Carry on the excerpt about the De Vere building contract and the Aegon bond, starting after its last sentence.

Document excerpt:
____________________
7. On 13 September 1994, a certificate was issued to Amec under the signature of Mr.I.L.M Grove, on behalf of De Vere as the employer, stating that the date of practical completion of the works which Amec were employed to do was 9 September 1994. This certificate identified the contract under which it was issued as being dated 4 May 1994, which was the date on which the completion contract was made with Amec.

 

8. By September 1996, Pentagon had gone into liquidation. In a letter dated 11 September 1966 signed by Mr. Grove, who was a surveyor employed by De Vere, a demand was made on their behalf to the liquidator for payment of the sum of £2,738,869.05. This was said to be the amount of the expenses properly incurred by De Vere and the amount of direct loss and/damage incurred by them caused by the determination of "the contract" as set out in a document described as "Statement of Accounts" prepared by De Vere after the final account for the completion contract had been agreed with Amec. In fact it was of course Pentagon's employment under building contract and not the contract itself which had been determined as a result of the appointment of administrative receivers. Pentagon were not able to make any payment due to their insolvency and on 4 October 1996 De Vere made a demand to Aegon for payment under the bond. Aegon refused payment and the present proceedings were begun against Aegon claiming the sum of £1,622,000, which is the amount of the bond.

9. Under Clause 16.1 of the standard conditions it is provided that "When the works have reached Practical Completion the Employer shall give the contractor a written statement to that effect".... This clause contemplates the issue of one such statement when all the works required to be done under the contract are completed. However, in the building contract, amendments were made which provided for completion of the whole works to be achieved by Pentagon in stages by their sequential completion of identified sections of those works. I need not set out all the amendments necessary to achieve this purpose and its consequential effects. Clause 16.1 was amended to read:

"When any section of the Works has reached Practical Completion the Employer shall give the Contractor a written statement to that effect, which statement shall not be unreasonably delayed or withheld, and Practical Completion of that Section shall be deemed for all purposes to have taken place on the day named in such statement". I have underlined the words inserted by amendment.
____________________
Extracted material:
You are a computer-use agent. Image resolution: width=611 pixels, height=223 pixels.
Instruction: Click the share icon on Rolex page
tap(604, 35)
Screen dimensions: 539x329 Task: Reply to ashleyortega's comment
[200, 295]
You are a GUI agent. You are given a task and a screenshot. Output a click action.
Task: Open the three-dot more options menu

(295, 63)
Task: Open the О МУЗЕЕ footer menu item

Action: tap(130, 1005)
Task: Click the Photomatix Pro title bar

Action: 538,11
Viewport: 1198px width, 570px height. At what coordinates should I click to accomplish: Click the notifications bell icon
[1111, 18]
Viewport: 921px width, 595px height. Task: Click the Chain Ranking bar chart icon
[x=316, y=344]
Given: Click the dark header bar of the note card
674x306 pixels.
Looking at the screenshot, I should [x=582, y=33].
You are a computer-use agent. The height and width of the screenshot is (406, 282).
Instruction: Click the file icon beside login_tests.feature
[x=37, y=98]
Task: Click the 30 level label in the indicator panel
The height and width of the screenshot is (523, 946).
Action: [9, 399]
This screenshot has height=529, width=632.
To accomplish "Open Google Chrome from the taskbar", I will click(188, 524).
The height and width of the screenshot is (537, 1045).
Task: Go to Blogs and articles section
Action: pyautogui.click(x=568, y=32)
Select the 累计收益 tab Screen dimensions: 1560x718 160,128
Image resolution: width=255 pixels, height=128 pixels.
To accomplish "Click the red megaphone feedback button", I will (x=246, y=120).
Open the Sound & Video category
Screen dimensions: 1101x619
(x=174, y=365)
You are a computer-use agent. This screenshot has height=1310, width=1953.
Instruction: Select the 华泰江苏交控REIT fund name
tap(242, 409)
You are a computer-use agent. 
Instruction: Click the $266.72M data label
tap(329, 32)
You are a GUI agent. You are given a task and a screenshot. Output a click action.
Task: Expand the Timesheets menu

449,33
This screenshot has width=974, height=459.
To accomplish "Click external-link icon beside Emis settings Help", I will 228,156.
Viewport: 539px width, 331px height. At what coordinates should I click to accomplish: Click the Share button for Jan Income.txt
____________________
Written answer:
 

10. A new clause 16.5 was also added in these words, so far as I need quote it:

"When, in the opinion of the Contractor, the Works have reached Practical Completion, the Contractor shall give notice to that effect to the Employer accompanied by a written undertaking to complete with due expedition any outstanding work within the first three months of the Employer taking possession of the Works. The Employer shall thereafter:

.1 when the works have reached Practical Completion, give the Contractor a written statement to that effect, which statement shall not be unreasonably delayed or withheld, and Practical Completion of the Works shall be deemed for all purposes of this Contract to have taken place on the day named in such statement....."

 

11. This last amendment provided for the issue of a written statement of practical completion for all the works to be completed under the building contract in addition to the statements to be issued upon practical completion of sections of those works. This is made plain by an amendment to Clause 30.3.1.2, which deals with interim payments "up to and including the end of the Period during which the day named in the Statement of Practical Completion of the whole of the works under clause 16.5 occurs". Again, I have underlined the words added to the standard clause by amendment. The issue of the statement of practical completion by the employer was the starting point of a three months' period during which the contractor was obliged under Clause 30.5.1 to submit his final account to the employer.

 

12. In Clause 1.3. of the building contract "Works" are defined as "the works briefly described in the First recital and referred to in the Employer's Requirements and the Contractor's Proposals and including any changes made in those works in accordance with this contract".

The First recital reads:

"the employer is desirous of obtaining the construction of the following works (a) A five star Hotel including the incorporation of fixtures, fittings and equipment installed under a separate contract but within the contract period of this Contract". Clause 2.1 of the Conditions states, inter alia, that "The Contractor shall upon and subject to the Conditions carry out and complete the Works referred to in the Employer's requirements....." The building contract plainly, in my view, required Pentagon to construct to completion the hotel described in the contract documents. Secondly, by Article 3 of the building contract Mr. I.L.M. Grove was named as "the Employer's Agent" for the purpose, inter alia, of issuing "statements otherwise acting for the Employer under any other of the Conditions".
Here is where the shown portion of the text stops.